Scientific classification
- Kingdom: Animalia
- Phylum: Chordata
- Class: Mammalia
- Order: Afrosoricida
- Family: Chrysochloridae
- Genus: Calcochloris
- Species: C. tytonis
- Binomial name: Calcochloris tytonis (Simonetta, 1968)
- Synonyms: Amblysomus tytonis Chlorotalpa tytonis

= Somali golden mole =

- Genus: Calcochloris
- Species: tytonis
- Authority: (Simonetta, 1968)
- Conservation status: DD
- Synonyms: Amblysomus tytonis, Chlorotalpa tytonis

Species of mammal

The Somali golden mole (Calcochloris tytonis) is a golden mole endemic to Somalia. In 1964, Dr. Alberto Simonetta of the University of Florence discovered the mole's jaw and ear bone fragments in a barn owl pellet in Jowhar, Somalia.

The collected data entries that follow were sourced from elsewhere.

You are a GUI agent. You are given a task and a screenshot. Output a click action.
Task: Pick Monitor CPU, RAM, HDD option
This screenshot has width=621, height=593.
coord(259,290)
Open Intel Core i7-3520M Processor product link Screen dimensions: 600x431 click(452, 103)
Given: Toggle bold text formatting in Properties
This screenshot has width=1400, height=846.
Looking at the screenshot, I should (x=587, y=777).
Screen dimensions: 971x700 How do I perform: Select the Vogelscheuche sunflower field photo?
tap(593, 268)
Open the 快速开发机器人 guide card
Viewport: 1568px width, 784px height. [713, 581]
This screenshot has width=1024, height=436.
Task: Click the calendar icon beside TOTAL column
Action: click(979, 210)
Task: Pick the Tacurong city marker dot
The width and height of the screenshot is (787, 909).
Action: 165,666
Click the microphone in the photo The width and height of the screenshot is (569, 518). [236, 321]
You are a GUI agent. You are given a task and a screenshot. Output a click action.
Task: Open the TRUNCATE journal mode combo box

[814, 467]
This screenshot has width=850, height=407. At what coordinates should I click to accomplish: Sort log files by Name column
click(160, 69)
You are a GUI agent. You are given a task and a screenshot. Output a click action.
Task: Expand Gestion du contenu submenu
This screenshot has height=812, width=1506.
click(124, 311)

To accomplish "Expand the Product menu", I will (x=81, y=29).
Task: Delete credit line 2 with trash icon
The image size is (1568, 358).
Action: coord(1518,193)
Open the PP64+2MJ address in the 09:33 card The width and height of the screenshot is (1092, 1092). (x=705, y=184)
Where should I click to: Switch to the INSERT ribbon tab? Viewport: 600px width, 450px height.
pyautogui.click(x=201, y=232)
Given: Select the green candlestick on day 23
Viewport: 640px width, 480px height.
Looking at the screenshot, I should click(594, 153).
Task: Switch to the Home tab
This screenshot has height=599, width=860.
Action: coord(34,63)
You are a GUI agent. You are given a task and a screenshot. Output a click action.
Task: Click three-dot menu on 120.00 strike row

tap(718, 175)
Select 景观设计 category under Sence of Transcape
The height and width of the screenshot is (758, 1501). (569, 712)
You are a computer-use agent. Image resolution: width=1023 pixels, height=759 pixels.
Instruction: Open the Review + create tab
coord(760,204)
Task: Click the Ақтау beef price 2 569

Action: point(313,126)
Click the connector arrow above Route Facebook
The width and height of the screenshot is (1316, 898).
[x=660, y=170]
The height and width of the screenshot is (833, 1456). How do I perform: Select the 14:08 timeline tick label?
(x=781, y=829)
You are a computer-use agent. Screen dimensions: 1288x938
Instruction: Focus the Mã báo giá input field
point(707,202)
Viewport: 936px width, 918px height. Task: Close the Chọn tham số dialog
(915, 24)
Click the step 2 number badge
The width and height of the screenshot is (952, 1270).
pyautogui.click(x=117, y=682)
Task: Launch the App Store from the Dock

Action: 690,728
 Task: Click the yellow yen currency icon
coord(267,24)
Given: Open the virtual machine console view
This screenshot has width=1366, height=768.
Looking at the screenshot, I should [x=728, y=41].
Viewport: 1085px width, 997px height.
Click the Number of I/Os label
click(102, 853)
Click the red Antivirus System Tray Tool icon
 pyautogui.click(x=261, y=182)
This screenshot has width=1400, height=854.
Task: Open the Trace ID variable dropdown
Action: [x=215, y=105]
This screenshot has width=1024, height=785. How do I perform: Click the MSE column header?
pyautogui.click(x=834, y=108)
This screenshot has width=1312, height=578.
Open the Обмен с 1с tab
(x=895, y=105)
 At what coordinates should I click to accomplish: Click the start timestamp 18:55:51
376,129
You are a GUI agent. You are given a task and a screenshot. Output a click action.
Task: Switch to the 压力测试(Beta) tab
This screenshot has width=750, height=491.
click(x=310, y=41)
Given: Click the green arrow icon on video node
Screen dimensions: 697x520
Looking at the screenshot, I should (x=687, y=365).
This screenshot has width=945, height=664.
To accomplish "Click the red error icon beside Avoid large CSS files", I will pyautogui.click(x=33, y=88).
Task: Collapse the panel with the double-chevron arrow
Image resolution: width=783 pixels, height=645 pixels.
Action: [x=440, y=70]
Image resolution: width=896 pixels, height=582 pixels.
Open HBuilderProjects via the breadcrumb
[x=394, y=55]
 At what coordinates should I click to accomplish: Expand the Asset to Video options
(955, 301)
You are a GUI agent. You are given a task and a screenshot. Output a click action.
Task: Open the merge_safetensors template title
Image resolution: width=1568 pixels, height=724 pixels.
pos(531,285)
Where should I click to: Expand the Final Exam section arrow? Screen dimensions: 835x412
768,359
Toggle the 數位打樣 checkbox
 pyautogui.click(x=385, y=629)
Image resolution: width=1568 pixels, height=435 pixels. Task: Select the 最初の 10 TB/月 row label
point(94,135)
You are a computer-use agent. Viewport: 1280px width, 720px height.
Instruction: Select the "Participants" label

The Somali golden mole differs from the other species in its family (Chrysochloridae) because the shape of its jaw is distinct; although the length of the lower jaw fits within the size range of the skulls of species Amblysomus leucorhinus and Amblysomus sclateri, the width of the ascending parts of the jaw is much bigger (2mm) than that of the species it most closely matches (Amblysomus leucorhinus).